Opinion: How Poor Communication Can Sink a Drug’s Prospects

Heard of Addyi? The drug, developed by Sprout Pharmaceuticals, received FDA approval a decade ago for the treatment of acquired, generalized hypoactive sexual desire disorder (HSDD) in premenopausal women. But only a few physicians, and fewer women, were aware of this treatment despite its potential to play a significant role in health and quality of life. Addyi’s disappointing performance can be attributed to lack of early and effective value communication, which fostered widespread skepticism around its safety as well as relatively limited payer access when it was launched.

There are likely many drugs that have similarly failed to meet expectations. The root causes of such situations are multifaceted: limited funding, insufficient resources and a market that views most drugs as expensive. Drugs are often seen as “negative goods”—purchased out of necessity—and also as “experiential goods,” i.e., valued through patient experience. This complicates the value messaging. Stakeholders, including payers, physicians, patients and policymakers, each define value differently. Yet the industry often takes a one-size-fits-all approach—for example, by creating value proposition decks that account managers and sales reps present to both payers and physicians, despite these audiences’ different perspectives and priorities.

Collaborating with biotech and pharmaceutical leaders over the last 17 years in my role in consulting and research, I’ve witnessed firsthand the pricing, market access and marketing challenges biopharma companies face. Innovation isn’t enough; rather, success depends on effectively framing, capturing and communicating a product’s value. To do this, companies must start early—well before regulatory approval—and work to convey their products’ long-term benefits.

One of the common mistakes biopharma companies make is delaying value communication. Many companies, especially smaller biotech firms, assume that investing millions of dollars to secure FDA approval guarantees awareness, prescriptions and coverage. This is far from reality.

Rather, value communication must engage payers, providers and stakeholders throughout the drug development process. This builds awareness of the disease or condition, the associated burden, unmet needs and patient affordability, ensuring a well-understood value proposition at the time of drug launch. For example, the Academy of Managed Care Pharmacy’s Preapproval Information Exchange (PIE) framework allows data sharing with payers before FDA approval. While the PIE represents progress, it is just one avenue for communication and is not enough. Companies must engage in continuous, open dialogues with payers, physicians, patients and policymakers long before the launch in order to ensure a product’s success.

Drug pricing discussions often overshadow broader conversations on value. While pricing is one of the “4 Ps” of marketing (the others being product, place and promotion), it gets the most scrutiny, perhaps because it’s the most easily quantifiable. This is especially true of high-cost therapies in areas like oncology and rare diseases.
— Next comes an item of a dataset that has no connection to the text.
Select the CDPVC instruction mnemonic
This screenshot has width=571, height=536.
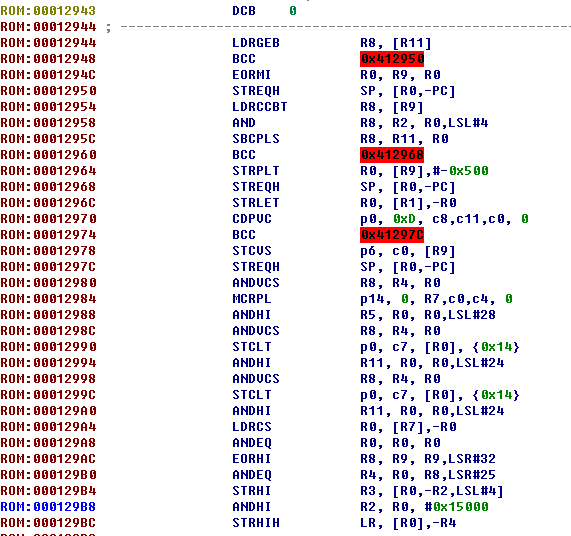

However, conversations about drug pricing often overlook the cost of innovation, comprising years of research and development (R&D), clinical trials and regulatory compliance. Most also overlook the potential of significantly reducing long-term healthcare costs by preventing hospitalizations or disease progression. For example, a Senate health committee hearing led by Senator Bernie Sanders last year put drug company CEOs in the spotlight over high drug prices. The focus was on the affordability of medications for patients, with less emphasis on the R&D expenditures of pharmaceutical companies.

As innovation advances, value discussions must evolve. One of the most significant disconnects I’ve observed is between payers and manufacturers. Payers typically focus on cost control—appropriately; they are doing their job. But they often ask “How much will this cost me?” without considering the long-term benefits of new therapies. While a drug may have a high upfront price, it could reduce hospitalizations, prevent complications, improve quality of life and advance public health, ultimately lowering overall direct or indirect healthcare costs.

Shifting the focus from cost containment to better patient outcomes and long-term healthcare savings is critical to fostering innovation. To bridge this gap, we need practical, objective value measures that go beyond statistics like quality-adjusted life years (QALYs), which many practitioners and payers struggle to apply. Some such measures already exist, while others may need to be developed to fit the drug, market and stakeholders of interest. Manufacturers must clearly communicate the clinical and health outcomes of drugs along with the costs.

Payers, in turn, need to look beyond the immediate price tag, budget impact, net cost and per-member-per-year cost and consider the full spectrum of a drug’s clinical, economic and humanistic value. Shifting the conversation from short-term cost containment to long-term value assessment is essential to ensuring that innovative therapies reach the patients who need them.

The path forward is clear: communication of value—earlier, more transparently and in a more integrated fashion—can help bridge the gap between manufacturers and stakeholders. By fostering a more comprehensive understanding of value, we can create a healthcare system that rewards true innovation and delivers better outcomes for patients.